→ **LISTED ENTRIES**:
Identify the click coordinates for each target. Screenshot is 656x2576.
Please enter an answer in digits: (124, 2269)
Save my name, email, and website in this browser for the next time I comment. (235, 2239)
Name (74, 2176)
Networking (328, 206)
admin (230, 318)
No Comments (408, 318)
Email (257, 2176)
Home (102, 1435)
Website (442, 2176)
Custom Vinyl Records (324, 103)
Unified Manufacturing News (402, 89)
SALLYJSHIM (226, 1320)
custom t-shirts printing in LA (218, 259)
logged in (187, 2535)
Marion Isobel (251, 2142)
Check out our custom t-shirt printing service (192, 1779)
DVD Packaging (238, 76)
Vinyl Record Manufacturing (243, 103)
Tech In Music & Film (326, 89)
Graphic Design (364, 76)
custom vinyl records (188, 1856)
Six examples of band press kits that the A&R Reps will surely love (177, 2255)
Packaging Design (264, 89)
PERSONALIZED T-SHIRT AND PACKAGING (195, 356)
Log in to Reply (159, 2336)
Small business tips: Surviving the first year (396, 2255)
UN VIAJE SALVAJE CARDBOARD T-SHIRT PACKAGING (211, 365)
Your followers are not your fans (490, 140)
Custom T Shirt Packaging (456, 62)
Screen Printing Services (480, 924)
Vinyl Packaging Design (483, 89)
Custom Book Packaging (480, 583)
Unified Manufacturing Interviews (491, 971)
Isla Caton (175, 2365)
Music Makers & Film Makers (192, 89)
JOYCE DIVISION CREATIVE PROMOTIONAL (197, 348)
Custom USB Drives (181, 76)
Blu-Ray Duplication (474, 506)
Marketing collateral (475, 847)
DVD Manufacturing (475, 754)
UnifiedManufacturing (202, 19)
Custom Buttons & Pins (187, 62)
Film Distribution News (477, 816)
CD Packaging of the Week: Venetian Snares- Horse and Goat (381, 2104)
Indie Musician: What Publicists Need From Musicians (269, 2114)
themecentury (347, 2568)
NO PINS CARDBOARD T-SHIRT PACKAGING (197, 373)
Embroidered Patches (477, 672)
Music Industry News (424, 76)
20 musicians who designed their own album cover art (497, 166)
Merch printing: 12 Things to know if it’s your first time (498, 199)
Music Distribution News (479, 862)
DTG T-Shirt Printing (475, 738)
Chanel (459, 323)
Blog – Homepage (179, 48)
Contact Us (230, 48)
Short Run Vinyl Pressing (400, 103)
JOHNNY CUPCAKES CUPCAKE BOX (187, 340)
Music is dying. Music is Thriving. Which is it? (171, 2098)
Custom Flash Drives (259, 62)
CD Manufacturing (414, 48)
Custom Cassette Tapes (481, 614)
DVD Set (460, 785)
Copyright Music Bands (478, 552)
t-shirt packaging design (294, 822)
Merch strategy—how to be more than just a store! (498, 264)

→ **WHAT THIS TASK INVOLVES**:
Identify the lines of the data that contain the word "CARDBOARD". Copy each of them.

→ **RESPONSE**:
UN VIAJE SALVAJE CARDBOARD T-SHIRT PACKAGING (211, 365)
NO PINS CARDBOARD T-SHIRT PACKAGING (197, 373)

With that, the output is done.